» What is expected
Give back all of the data exactly as written.

[Saved entries]
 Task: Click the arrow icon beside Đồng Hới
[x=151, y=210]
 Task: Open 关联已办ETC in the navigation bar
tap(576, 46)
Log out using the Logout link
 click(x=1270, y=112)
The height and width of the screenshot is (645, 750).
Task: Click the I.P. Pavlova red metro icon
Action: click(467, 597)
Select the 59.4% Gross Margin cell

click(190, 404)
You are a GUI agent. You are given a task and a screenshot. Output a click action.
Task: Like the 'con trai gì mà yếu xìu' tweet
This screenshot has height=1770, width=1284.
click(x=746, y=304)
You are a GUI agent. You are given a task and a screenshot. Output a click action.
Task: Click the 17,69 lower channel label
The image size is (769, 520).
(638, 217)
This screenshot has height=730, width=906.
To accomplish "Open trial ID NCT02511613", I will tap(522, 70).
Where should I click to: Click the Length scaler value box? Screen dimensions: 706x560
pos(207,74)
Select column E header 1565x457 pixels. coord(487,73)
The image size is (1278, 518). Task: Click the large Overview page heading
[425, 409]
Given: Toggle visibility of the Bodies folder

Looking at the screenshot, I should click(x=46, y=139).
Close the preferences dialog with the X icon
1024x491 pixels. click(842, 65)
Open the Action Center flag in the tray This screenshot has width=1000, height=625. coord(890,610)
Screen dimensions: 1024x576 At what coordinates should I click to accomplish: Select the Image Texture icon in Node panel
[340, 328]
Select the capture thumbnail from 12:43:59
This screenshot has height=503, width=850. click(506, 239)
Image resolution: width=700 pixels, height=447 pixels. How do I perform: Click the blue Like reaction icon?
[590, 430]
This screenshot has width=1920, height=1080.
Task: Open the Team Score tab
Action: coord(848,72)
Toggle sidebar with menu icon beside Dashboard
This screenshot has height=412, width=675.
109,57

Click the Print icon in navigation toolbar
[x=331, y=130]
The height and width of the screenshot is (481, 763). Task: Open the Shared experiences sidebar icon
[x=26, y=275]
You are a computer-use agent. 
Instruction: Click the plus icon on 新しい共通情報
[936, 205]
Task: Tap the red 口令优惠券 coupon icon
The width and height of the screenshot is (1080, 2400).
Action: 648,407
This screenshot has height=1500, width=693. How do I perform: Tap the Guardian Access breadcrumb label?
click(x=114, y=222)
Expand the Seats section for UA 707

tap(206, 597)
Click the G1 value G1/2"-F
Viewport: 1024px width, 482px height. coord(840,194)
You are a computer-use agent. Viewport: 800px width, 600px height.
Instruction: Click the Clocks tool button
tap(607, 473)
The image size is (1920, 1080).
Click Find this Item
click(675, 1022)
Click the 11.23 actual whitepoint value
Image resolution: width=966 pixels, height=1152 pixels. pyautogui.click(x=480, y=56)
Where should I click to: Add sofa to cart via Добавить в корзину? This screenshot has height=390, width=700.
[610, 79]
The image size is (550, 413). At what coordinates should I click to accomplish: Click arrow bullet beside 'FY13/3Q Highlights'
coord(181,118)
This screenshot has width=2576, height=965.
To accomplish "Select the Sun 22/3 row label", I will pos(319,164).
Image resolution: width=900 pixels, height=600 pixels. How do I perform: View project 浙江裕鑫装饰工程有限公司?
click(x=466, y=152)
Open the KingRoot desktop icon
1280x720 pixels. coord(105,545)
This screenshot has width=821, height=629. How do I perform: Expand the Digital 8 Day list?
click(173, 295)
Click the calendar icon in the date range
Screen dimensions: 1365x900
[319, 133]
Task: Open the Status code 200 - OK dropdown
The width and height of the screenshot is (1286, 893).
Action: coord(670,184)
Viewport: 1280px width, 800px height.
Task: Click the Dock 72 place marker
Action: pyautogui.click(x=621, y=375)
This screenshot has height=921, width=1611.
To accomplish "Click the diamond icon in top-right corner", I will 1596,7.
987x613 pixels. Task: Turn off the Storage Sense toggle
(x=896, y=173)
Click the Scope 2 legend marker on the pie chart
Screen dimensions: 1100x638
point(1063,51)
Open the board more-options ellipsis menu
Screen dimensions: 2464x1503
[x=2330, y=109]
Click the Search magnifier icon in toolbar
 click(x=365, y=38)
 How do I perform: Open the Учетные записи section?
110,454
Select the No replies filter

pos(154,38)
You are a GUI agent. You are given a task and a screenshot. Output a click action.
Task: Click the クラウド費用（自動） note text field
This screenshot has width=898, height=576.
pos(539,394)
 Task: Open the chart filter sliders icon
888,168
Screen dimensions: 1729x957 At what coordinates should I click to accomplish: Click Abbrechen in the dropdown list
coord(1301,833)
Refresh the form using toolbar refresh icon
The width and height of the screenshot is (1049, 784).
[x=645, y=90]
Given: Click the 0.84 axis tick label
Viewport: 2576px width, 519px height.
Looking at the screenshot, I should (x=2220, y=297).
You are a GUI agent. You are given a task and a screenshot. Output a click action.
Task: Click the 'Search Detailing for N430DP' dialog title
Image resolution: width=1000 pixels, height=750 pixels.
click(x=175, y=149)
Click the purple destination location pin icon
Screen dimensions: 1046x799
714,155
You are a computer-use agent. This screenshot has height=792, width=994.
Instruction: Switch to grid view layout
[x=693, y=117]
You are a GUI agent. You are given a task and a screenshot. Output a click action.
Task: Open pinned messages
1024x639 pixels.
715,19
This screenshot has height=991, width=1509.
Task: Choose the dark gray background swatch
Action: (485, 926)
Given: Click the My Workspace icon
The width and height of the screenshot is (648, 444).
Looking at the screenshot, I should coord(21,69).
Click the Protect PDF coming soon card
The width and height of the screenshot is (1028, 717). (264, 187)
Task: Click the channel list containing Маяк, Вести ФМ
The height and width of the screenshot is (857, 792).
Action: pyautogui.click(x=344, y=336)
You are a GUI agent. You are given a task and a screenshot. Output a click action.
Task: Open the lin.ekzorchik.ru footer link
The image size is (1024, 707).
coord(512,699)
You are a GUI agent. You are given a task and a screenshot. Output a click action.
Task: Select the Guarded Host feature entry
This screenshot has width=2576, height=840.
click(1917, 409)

» Written answer
 Task: Click the arrow icon beside Đồng Hới
[x=151, y=210]
 Task: Open 关联已办ETC in the navigation bar
tap(576, 46)
Log out using the Logout link
 click(x=1270, y=112)
The height and width of the screenshot is (645, 750).
Task: Click the I.P. Pavlova red metro icon
Action: click(467, 597)
Select the 59.4% Gross Margin cell

click(190, 404)
You are a GUI agent. You are given a task and a screenshot. Output a click action.
Task: Like the 'con trai gì mà yếu xìu' tweet
This screenshot has height=1770, width=1284.
click(x=746, y=304)
You are a GUI agent. You are given a task and a screenshot. Output a click action.
Task: Click the 17,69 lower channel label
The image size is (769, 520).
(638, 217)
This screenshot has height=730, width=906.
To accomplish "Open trial ID NCT02511613", I will tap(522, 70).
Where should I click to: Click the Length scaler value box? Screen dimensions: 706x560
pos(207,74)
Select column E header 1565x457 pixels. coord(487,73)
The image size is (1278, 518). Task: Click the large Overview page heading
[425, 409]
Given: Toggle visibility of the Bodies folder

Looking at the screenshot, I should click(x=46, y=139).
Close the preferences dialog with the X icon
1024x491 pixels. click(842, 65)
Open the Action Center flag in the tray This screenshot has width=1000, height=625. coord(890,610)
Screen dimensions: 1024x576 At what coordinates should I click to accomplish: Select the Image Texture icon in Node panel
[340, 328]
Select the capture thumbnail from 12:43:59
This screenshot has height=503, width=850. click(506, 239)
Image resolution: width=700 pixels, height=447 pixels. How do I perform: Click the blue Like reaction icon?
[590, 430]
This screenshot has width=1920, height=1080.
Task: Open the Team Score tab
Action: coord(848,72)
Toggle sidebar with menu icon beside Dashboard
This screenshot has height=412, width=675.
109,57

Click the Print icon in navigation toolbar
[x=331, y=130]
The height and width of the screenshot is (481, 763). Task: Open the Shared experiences sidebar icon
[x=26, y=275]
You are a computer-use agent. 
Instruction: Click the plus icon on 新しい共通情報
[936, 205]
Task: Tap the red 口令优惠券 coupon icon
The width and height of the screenshot is (1080, 2400).
Action: 648,407
This screenshot has height=1500, width=693. How do I perform: Tap the Guardian Access breadcrumb label?
click(x=114, y=222)
Expand the Seats section for UA 707

tap(206, 597)
Click the G1 value G1/2"-F
Viewport: 1024px width, 482px height. coord(840,194)
You are a computer-use agent. Viewport: 800px width, 600px height.
Instruction: Click the Clocks tool button
tap(607, 473)
The image size is (1920, 1080).
Click Find this Item
click(675, 1022)
Click the 11.23 actual whitepoint value
Image resolution: width=966 pixels, height=1152 pixels. pyautogui.click(x=480, y=56)
Where should I click to: Add sofa to cart via Добавить в корзину? This screenshot has height=390, width=700.
[610, 79]
The image size is (550, 413). At what coordinates should I click to accomplish: Click arrow bullet beside 'FY13/3Q Highlights'
coord(181,118)
This screenshot has width=2576, height=965.
To accomplish "Select the Sun 22/3 row label", I will pos(319,164).
Image resolution: width=900 pixels, height=600 pixels. How do I perform: View project 浙江裕鑫装饰工程有限公司?
click(x=466, y=152)
Open the KingRoot desktop icon
1280x720 pixels. coord(105,545)
This screenshot has width=821, height=629. How do I perform: Expand the Digital 8 Day list?
click(173, 295)
Click the calendar icon in the date range
Screen dimensions: 1365x900
[319, 133]
Task: Open the Status code 200 - OK dropdown
The width and height of the screenshot is (1286, 893).
Action: coord(670,184)
Viewport: 1280px width, 800px height.
Task: Click the Dock 72 place marker
Action: pyautogui.click(x=621, y=375)
This screenshot has height=921, width=1611.
To accomplish "Click the diamond icon in top-right corner", I will 1596,7.
987x613 pixels. Task: Turn off the Storage Sense toggle
(x=896, y=173)
Click the Scope 2 legend marker on the pie chart
Screen dimensions: 1100x638
point(1063,51)
Open the board more-options ellipsis menu
Screen dimensions: 2464x1503
[x=2330, y=109]
Click the Search magnifier icon in toolbar
 click(x=365, y=38)
 How do I perform: Open the Учетные записи section?
110,454
Select the No replies filter

pos(154,38)
You are a GUI agent. You are given a task and a screenshot. Output a click action.
Task: Click the クラウド費用（自動） note text field
This screenshot has width=898, height=576.
pos(539,394)
 Task: Open the chart filter sliders icon
888,168
Screen dimensions: 1729x957 At what coordinates should I click to accomplish: Click Abbrechen in the dropdown list
coord(1301,833)
Refresh the form using toolbar refresh icon
The width and height of the screenshot is (1049, 784).
[x=645, y=90]
Given: Click the 0.84 axis tick label
Viewport: 2576px width, 519px height.
Looking at the screenshot, I should (x=2220, y=297).
You are a GUI agent. You are given a task and a screenshot. Output a click action.
Task: Click the 'Search Detailing for N430DP' dialog title
Image resolution: width=1000 pixels, height=750 pixels.
click(x=175, y=149)
Click the purple destination location pin icon
Screen dimensions: 1046x799
714,155
You are a computer-use agent. This screenshot has height=792, width=994.
Instruction: Switch to grid view layout
[x=693, y=117]
You are a GUI agent. You are given a task and a screenshot. Output a click action.
Task: Open pinned messages
1024x639 pixels.
715,19
This screenshot has height=991, width=1509.
Task: Choose the dark gray background swatch
Action: (485, 926)
Given: Click the My Workspace icon
The width and height of the screenshot is (648, 444).
Looking at the screenshot, I should coord(21,69).
Click the Protect PDF coming soon card
The width and height of the screenshot is (1028, 717). (264, 187)
Task: Click the channel list containing Маяк, Вести ФМ
The height and width of the screenshot is (857, 792).
Action: pyautogui.click(x=344, y=336)
You are a GUI agent. You are given a task and a screenshot. Output a click action.
Task: Open the lin.ekzorchik.ru footer link
The image size is (1024, 707).
coord(512,699)
You are a GUI agent. You are given a task and a screenshot. Output a click action.
Task: Select the Guarded Host feature entry
This screenshot has width=2576, height=840.
click(1917, 409)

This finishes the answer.